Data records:
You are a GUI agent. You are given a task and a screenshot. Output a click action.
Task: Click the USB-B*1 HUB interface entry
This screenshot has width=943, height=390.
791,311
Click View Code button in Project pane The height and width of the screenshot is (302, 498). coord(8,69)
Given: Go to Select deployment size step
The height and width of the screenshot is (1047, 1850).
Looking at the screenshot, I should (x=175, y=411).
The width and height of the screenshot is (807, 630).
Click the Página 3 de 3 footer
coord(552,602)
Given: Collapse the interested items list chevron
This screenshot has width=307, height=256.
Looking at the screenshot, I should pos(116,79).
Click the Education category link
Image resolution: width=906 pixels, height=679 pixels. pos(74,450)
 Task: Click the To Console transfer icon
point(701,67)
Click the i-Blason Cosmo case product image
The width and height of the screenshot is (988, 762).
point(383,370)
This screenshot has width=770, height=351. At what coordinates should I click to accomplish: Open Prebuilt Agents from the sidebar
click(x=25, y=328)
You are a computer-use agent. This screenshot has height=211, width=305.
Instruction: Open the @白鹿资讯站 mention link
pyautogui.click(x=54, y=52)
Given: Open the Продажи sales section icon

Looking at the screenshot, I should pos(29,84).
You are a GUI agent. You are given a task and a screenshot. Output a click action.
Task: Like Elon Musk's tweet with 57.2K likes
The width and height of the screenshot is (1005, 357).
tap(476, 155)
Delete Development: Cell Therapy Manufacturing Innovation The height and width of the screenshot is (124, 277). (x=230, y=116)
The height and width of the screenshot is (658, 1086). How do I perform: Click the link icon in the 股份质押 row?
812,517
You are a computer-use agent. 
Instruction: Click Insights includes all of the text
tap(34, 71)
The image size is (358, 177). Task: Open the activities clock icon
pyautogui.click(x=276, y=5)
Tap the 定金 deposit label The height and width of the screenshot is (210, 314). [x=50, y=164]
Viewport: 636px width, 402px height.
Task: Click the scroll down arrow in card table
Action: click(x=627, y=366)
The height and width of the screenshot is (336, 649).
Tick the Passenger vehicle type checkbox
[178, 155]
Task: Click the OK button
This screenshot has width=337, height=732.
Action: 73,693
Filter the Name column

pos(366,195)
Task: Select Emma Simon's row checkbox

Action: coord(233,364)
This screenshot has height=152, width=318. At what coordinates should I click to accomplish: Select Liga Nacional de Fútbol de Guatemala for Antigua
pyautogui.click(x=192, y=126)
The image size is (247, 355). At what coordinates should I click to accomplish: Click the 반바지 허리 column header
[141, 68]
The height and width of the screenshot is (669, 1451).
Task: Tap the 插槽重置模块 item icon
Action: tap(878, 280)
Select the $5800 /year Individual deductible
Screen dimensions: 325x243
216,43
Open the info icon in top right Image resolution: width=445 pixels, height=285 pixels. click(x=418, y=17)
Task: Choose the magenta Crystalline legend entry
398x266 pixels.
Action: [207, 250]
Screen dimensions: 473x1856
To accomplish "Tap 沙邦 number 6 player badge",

▶ [Short exercise] Reproduce all of the records above word for word, keeping every line unchanged.

▶ [Final answer]
You are a GUI agent. You are given a task and a screenshot. Output a click action.
Task: Click the USB-B*1 HUB interface entry
This screenshot has width=943, height=390.
791,311
Click View Code button in Project pane The height and width of the screenshot is (302, 498). coord(8,69)
Given: Go to Select deployment size step
The height and width of the screenshot is (1047, 1850).
Looking at the screenshot, I should (x=175, y=411).
The width and height of the screenshot is (807, 630).
Click the Página 3 de 3 footer
coord(552,602)
Given: Collapse the interested items list chevron
This screenshot has width=307, height=256.
Looking at the screenshot, I should pos(116,79).
Click the Education category link
Image resolution: width=906 pixels, height=679 pixels. pos(74,450)
 Task: Click the To Console transfer icon
point(701,67)
Click the i-Blason Cosmo case product image
The width and height of the screenshot is (988, 762).
point(383,370)
This screenshot has width=770, height=351. At what coordinates should I click to accomplish: Open Prebuilt Agents from the sidebar
click(x=25, y=328)
You are a computer-use agent. This screenshot has height=211, width=305.
Instruction: Open the @白鹿资讯站 mention link
pyautogui.click(x=54, y=52)
Given: Open the Продажи sales section icon

Looking at the screenshot, I should pos(29,84).
You are a GUI agent. You are given a task and a screenshot. Output a click action.
Task: Like Elon Musk's tweet with 57.2K likes
The width and height of the screenshot is (1005, 357).
tap(476, 155)
Delete Development: Cell Therapy Manufacturing Innovation The height and width of the screenshot is (124, 277). (x=230, y=116)
The height and width of the screenshot is (658, 1086). How do I perform: Click the link icon in the 股份质押 row?
812,517
You are a computer-use agent. 
Instruction: Click Insights includes all of the text
tap(34, 71)
The image size is (358, 177). Task: Open the activities clock icon
pyautogui.click(x=276, y=5)
Tap the 定金 deposit label The height and width of the screenshot is (210, 314). [x=50, y=164]
Viewport: 636px width, 402px height.
Task: Click the scroll down arrow in card table
Action: click(x=627, y=366)
The height and width of the screenshot is (336, 649).
Tick the Passenger vehicle type checkbox
[178, 155]
Task: Click the OK button
This screenshot has width=337, height=732.
Action: 73,693
Filter the Name column

pos(366,195)
Task: Select Emma Simon's row checkbox

Action: coord(233,364)
This screenshot has height=152, width=318. At what coordinates should I click to accomplish: Select Liga Nacional de Fútbol de Guatemala for Antigua
pyautogui.click(x=192, y=126)
The image size is (247, 355). At what coordinates should I click to accomplish: Click the 반바지 허리 column header
[141, 68]
The height and width of the screenshot is (669, 1451).
Task: Tap the 插槽重置模块 item icon
Action: tap(878, 280)
Select the $5800 /year Individual deductible
Screen dimensions: 325x243
216,43
Open the info icon in top right Image resolution: width=445 pixels, height=285 pixels. click(x=418, y=17)
Task: Choose the magenta Crystalline legend entry
398x266 pixels.
Action: [207, 250]
Screen dimensions: 473x1856
To accomplish "Tap 沙邦 number 6 player badge",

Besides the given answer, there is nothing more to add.